Deciding with whom a child will live is a difficult decision for both courts and parents. However, it is even more challenging when the custodial parent wants to move with the child out of the Commonwealth. Determining what is in the best interests of the child is paramount to a court’s decision allowing a minor child to depart with the custodial parent to another state. What does the court consider in deciding to grant the removal of a minor child?
Massachusetts General Law c. 208, section 30 states that a minor child cannot be removed without the consent of both parents, “unless the court upon cause shown otherwise orders.” Case law in the area of child custody and removal has grown since Yannas in 1985, which identified the “real advantage standard” in determining what is in the best interests of a child.
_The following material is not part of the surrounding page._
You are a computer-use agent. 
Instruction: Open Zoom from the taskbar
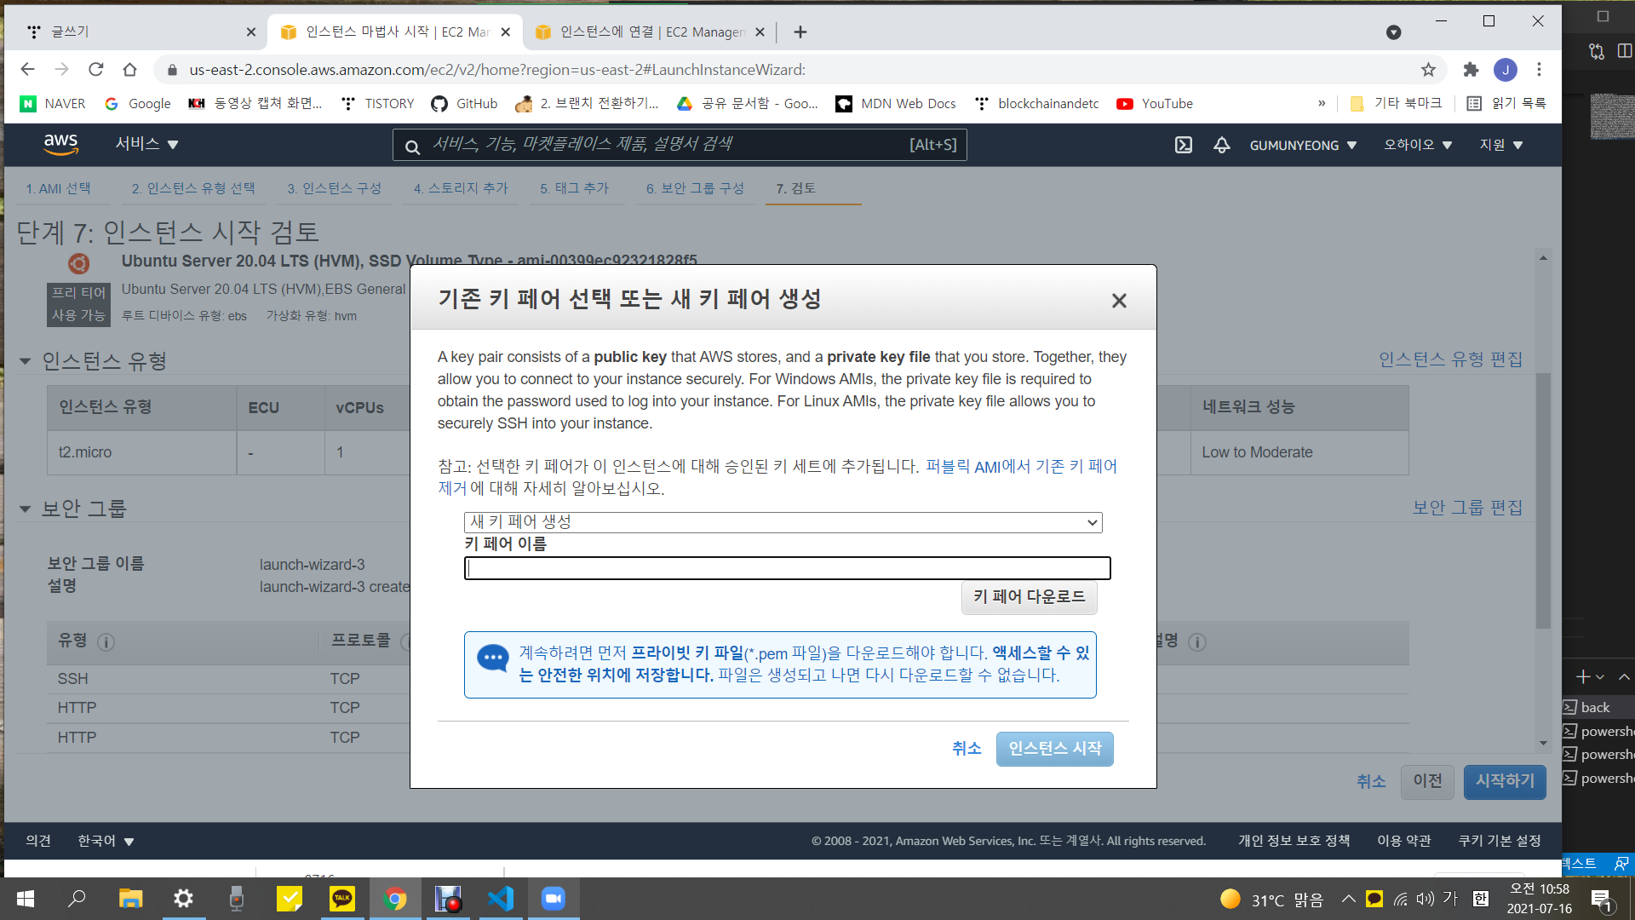coord(554,899)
The custodial parent must establish a good, sincere reason for wanting to move from Massachusetts. Reasons usually include an improved financial situation, an opportunity for employment, and an increased sense of personal security. A custodial parent who seeks to move to diminish the relationship between the child and the non-custodial parent or other relatives, may fall short of establishing a good, sincere reason for the move.
Once a good, sincere reason is established, none of the relevant factors in deciding the best interests of the child become controlling but must be looked at collectively. The factors considered by the court include the interests of the noncustodial parent, the affect of his or her relationship with the child, the cost of visiting the child who may live far away, the affect on the noncustodial parents role in the child’s life, and the impact of the move on the child’s emotional, physical and developmental needs.
The judge has broad discretion in determining if removal is appropriate, which means that the judge determines whether the child’s life will be improved by the move and the adverse effects on the child’s quality of life because of the move. In the end, it is the judge’s decision, after objectively examining all relevant factors, to determine whether removal is appropriate.